There are a lot of food glossaries out there, and I have no intention of trying to make this one a complete compendium of cooking or baking terms. Rather, I want to use it to collect terms that come up in my blog posts. That said, if there are cooking terms that confuse you, drop me a line. I’ll try to add a definition.

baker’s percentages (or baker’s math) — in professional and artisan bread baking, recipes are conceived in ratios whereby the total flour in the recipe, by weight, is always 100%, and the rest of the ingredients are presented in relation to the flour weight. So, for example, if you are using 1000 grams of flour, and the yeast is given as 3%, then the recipe would require 30 grams of yeast.

fiori di sicilia — literally, “flower of Sicily”, is a flavoring extract with essences of citrus and vanilla. It can be used in place of vanilla and adds a wonderfully subtle flavor to sweet doughs.

full rolling boil — often use in jam and jelly making, the term “full rolling boil” means a boil that doesn’t subside when you stir the mixture.

herringbone cut — a method for cutting a boule that results in even-sized slices. (Click on link to see a pictoral demonstration.)

hooch — the greyish, brownish liquid that forms on the top of sourdough starter when the starter needs to be fed. Hooch is a result of alcohol production in the starter fermentation process. It can be poured off or stirred back into the starter. If it is poured off, the starter may require slightly more liquid when fed.

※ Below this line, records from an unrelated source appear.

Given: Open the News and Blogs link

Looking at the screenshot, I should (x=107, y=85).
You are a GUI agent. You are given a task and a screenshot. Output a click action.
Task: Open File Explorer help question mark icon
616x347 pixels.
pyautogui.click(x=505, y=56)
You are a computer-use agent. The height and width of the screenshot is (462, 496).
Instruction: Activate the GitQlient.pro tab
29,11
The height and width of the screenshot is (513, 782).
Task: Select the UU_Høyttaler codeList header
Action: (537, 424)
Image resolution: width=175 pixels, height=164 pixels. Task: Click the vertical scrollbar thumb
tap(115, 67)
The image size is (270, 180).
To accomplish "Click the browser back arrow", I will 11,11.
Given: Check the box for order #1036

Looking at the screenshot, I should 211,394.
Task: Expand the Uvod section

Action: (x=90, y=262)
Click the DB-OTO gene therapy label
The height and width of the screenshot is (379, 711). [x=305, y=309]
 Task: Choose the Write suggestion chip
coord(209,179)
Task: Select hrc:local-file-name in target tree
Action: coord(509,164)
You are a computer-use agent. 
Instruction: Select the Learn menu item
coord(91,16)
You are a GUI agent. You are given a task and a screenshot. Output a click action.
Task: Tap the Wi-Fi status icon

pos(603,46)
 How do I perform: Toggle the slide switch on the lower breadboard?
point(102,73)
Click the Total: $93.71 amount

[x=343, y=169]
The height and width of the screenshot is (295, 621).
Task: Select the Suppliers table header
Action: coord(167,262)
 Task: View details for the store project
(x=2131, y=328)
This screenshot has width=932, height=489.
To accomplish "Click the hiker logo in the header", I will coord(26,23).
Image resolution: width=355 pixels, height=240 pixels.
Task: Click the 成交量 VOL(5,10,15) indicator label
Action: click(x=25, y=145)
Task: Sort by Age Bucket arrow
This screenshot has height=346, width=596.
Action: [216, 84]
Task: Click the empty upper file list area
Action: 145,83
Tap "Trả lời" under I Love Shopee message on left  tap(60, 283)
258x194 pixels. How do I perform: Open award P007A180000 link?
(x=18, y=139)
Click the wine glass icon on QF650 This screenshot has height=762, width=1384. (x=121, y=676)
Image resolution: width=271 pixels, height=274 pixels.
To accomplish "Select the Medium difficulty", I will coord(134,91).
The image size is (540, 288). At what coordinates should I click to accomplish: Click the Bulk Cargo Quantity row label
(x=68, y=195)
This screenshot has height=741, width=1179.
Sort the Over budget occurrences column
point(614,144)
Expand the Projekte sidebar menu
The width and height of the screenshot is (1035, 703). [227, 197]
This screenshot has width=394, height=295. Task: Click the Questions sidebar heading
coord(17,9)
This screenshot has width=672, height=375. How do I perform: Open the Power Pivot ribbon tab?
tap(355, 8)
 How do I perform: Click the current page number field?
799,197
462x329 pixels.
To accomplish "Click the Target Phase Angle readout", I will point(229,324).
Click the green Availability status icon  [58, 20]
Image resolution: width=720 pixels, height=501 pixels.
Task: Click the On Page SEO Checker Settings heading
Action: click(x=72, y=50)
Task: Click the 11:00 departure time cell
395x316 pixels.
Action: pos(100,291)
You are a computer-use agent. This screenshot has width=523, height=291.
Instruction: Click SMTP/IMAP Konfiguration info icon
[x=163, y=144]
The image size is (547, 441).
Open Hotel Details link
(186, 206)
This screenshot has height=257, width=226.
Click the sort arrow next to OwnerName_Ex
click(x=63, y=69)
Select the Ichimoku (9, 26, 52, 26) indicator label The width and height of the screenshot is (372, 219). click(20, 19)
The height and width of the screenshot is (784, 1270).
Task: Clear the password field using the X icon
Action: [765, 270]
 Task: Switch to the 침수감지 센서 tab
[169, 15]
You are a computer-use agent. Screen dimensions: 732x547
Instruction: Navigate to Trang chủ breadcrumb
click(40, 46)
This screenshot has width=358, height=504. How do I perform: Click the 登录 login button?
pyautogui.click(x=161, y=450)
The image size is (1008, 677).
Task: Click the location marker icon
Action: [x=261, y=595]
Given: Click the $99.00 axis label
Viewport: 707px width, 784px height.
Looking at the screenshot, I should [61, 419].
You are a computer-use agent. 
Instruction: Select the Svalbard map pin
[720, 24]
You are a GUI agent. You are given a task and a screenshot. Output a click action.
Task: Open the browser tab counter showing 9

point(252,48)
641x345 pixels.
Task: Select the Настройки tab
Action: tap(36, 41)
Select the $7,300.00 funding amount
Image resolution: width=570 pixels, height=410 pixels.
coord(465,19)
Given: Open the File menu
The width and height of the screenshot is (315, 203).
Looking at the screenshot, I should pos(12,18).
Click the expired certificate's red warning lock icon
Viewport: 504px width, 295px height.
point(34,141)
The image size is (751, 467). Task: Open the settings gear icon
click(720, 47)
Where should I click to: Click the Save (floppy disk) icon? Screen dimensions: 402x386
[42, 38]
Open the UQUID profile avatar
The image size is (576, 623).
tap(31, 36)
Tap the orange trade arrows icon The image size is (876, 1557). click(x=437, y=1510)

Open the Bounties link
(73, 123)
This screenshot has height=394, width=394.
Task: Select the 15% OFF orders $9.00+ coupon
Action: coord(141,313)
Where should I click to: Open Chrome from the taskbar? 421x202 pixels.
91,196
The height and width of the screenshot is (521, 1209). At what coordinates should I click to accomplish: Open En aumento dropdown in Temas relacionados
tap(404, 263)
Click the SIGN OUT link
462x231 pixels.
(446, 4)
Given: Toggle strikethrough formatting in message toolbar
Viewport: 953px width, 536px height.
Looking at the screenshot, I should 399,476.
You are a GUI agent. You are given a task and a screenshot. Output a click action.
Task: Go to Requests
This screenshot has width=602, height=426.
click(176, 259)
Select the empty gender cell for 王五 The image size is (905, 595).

mise en placemise en place (pronounced MEES ahn plahs), literally “put in place” but more commonly translated “everything in place”, is a French cooking term, which simply refers to assembling all of your ingredients and equipment before you begin cooking. You read through your recipe, get out all your ingredients, measure, wash, chop, toast, bring to room temperature, etc., and get all of your pots, pans, bowls, utensils, and other equipment ready.

100% hydration — this term, used with sourdough starters, refers to the amount of water in a starter in relation to the amount of flour, both measured by weight. In baker’s percentages (see entry above), the flour is always 100%, and all other ingredients are measured in reference to the flour. So 100% hydration means that the weight of the water in the starter is equal to the weight of the flour. So, for example, if you feed your starter 50 grams of flour and 50 grams of water, the starter would be 100% hydration.

pain de mie — is a fancy-sounding name for an everyday sandwich bread. Literally, it translates to “bread of crumb”; but most online French-to-English translators will return “sandwich bread” or simply “bread”. Pain de mie can be made with whole grain, but it is usually just a simple, white sandwich bread, often enriched with milk, butter, and sugar. It can be baked in a loaf pan or a Pullman pan (see below).

proofing box — a proofing box (sometimes also called a “proof box”) is sealed space where a baker can control the temperature and humidity in order to proof dough under controlled conditions. Generally, the temperature of a proofing box is kept around 100 degrees F, and the humidity at about 85%. (See how I simulate a proofing box in my microwave oven.)

Pullman pan — so named because it resembles the shape of a Pullman train car, this lidded, rectangular pan bakes a perfect pain de mie loaf (see above). Pullman pans come in many sizes, but a “standard” pan is about 13x4x4 inches and holds about 3 1/2 pounds (42 ounces) of dough.

soaker— in making a soaker, course-ground grains (e.g., cracked wheat, course-ground cornmeal, oats, etc.) are soaked in a small amount of water or milk overnight. This serves to soften and activate the enzymes in the grains, which improves the flavor of bread dramatically.

tacky vs. sticky (dough) — in bread baking, the recipe will often say that the dough should be either tacky or sticky. The easiest way to test this is to press your hand onto the dough and then lift it up. If the dough pulls up with your hand and then releases (so your hand comes away clean), the dough is tacky. If you end up with dough stuck to your hand, it’s sticky.